What you are asked to do: Retype the records in full, and please keep the pictures out of the copy.

──────────────────────────────

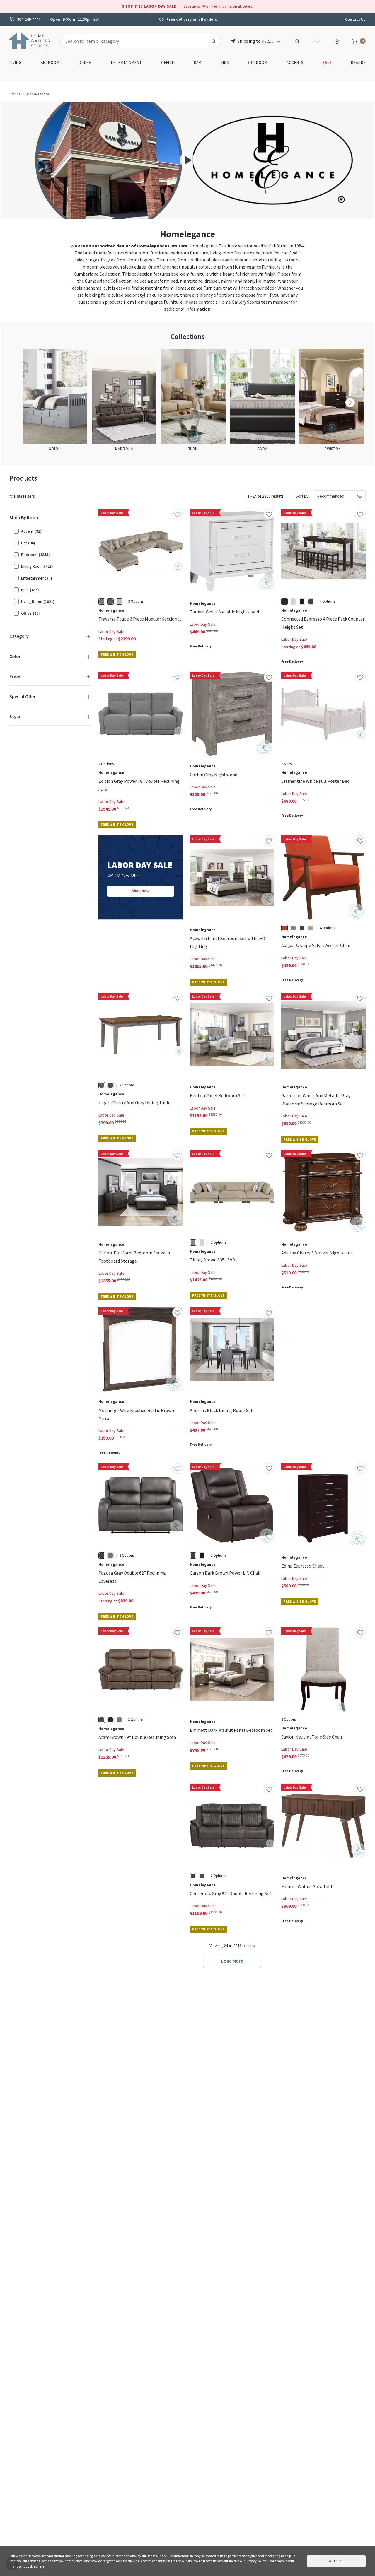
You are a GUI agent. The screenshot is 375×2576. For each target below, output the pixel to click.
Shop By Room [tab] (24, 517)
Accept (336, 2560)
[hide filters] (23, 496)
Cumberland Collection (97, 274)
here (41, 2566)
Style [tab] (14, 716)
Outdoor (257, 62)
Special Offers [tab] (23, 696)
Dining (85, 62)
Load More (232, 1961)
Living (15, 62)
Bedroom (50, 62)
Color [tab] (15, 656)
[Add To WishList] (177, 514)
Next (350, 402)
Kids (225, 62)
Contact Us (355, 19)
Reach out (116, 1851)
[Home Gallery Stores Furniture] (30, 40)
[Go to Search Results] (213, 41)
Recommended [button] (330, 496)
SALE (327, 62)
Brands (358, 62)
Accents (295, 62)
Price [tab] (14, 676)
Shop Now (140, 890)
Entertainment (126, 62)
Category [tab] (19, 636)
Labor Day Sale (111, 631)
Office (167, 62)
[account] (297, 40)
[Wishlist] (317, 40)
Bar (197, 62)
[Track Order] (337, 40)
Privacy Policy (256, 2561)
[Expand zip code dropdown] (278, 41)
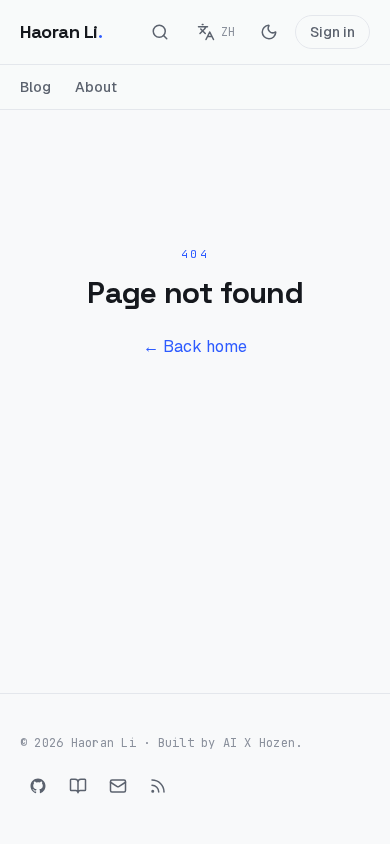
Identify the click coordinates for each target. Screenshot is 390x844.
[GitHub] (38, 786)
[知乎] (78, 786)
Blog (35, 87)
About (96, 87)
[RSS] (158, 786)
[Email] (118, 786)
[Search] (160, 32)
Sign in (332, 32)
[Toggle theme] (269, 32)
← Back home (195, 346)
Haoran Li (61, 31)
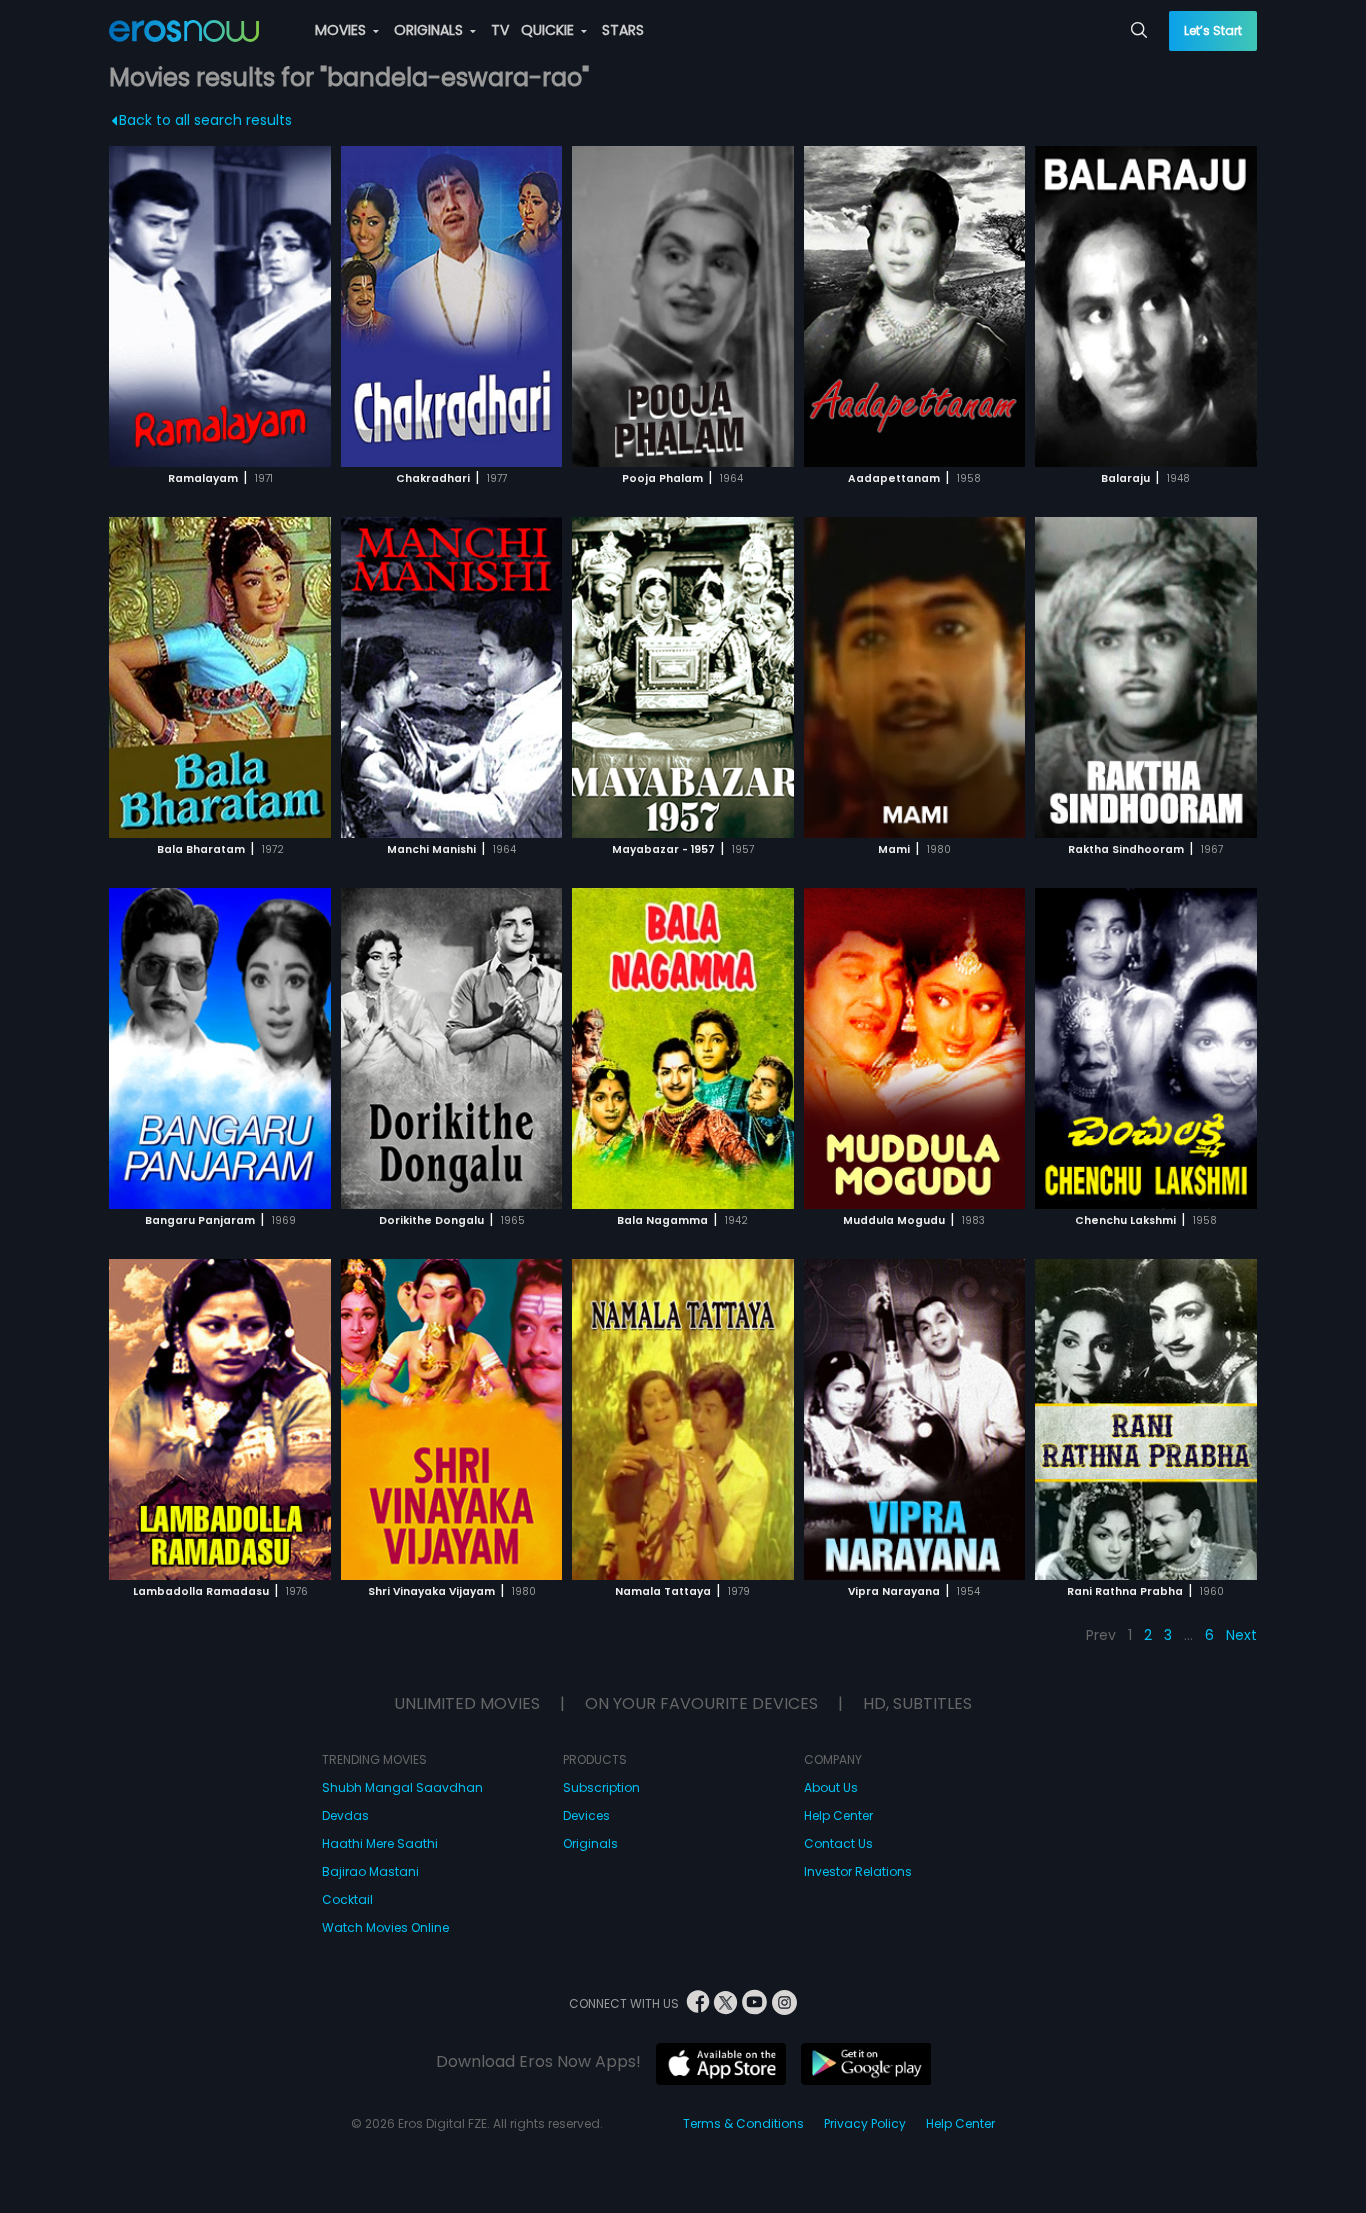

──────────────────────────────

Solution to this exercise:
You are a GUI agent. The screenshot is 375×2576. For each target below, output the pixel to click.
Shop By Room [tab] (24, 517)
Accept (336, 2560)
[hide filters] (23, 496)
Cumberland Collection (97, 274)
here (41, 2566)
Style [tab] (14, 716)
Outdoor (257, 62)
Special Offers [tab] (23, 696)
Dining (85, 62)
Load More (232, 1961)
Living (15, 62)
Bedroom (50, 62)
Color [tab] (15, 656)
[Add To WishList] (177, 514)
Next (350, 402)
Kids (225, 62)
Contact Us (355, 19)
Reach out (116, 1851)
[Home Gallery Stores Furniture] (30, 40)
[Go to Search Results] (213, 41)
Recommended [button] (330, 496)
SALE (327, 62)
Brands (358, 62)
Accents (295, 62)
Price [tab] (14, 676)
Shop Now (140, 890)
Entertainment (126, 62)
Category [tab] (19, 636)
Labor Day Sale (111, 631)
Office (167, 62)
[account] (297, 40)
[Wishlist] (317, 40)
Bar (197, 62)
[Track Order] (337, 40)
Privacy Policy (256, 2561)
[Expand zip code dropdown] (278, 41)
Identify the click coordinates for each target. Screenshot is 390x844.
[GitHub] (38, 786)
[知乎] (78, 786)
Blog (35, 87)
About (96, 87)
[RSS] (158, 786)
[Email] (118, 786)
[Search] (160, 32)
Sign in (332, 32)
[Toggle theme] (269, 32)
← Back home (195, 346)
Haoran Li (61, 31)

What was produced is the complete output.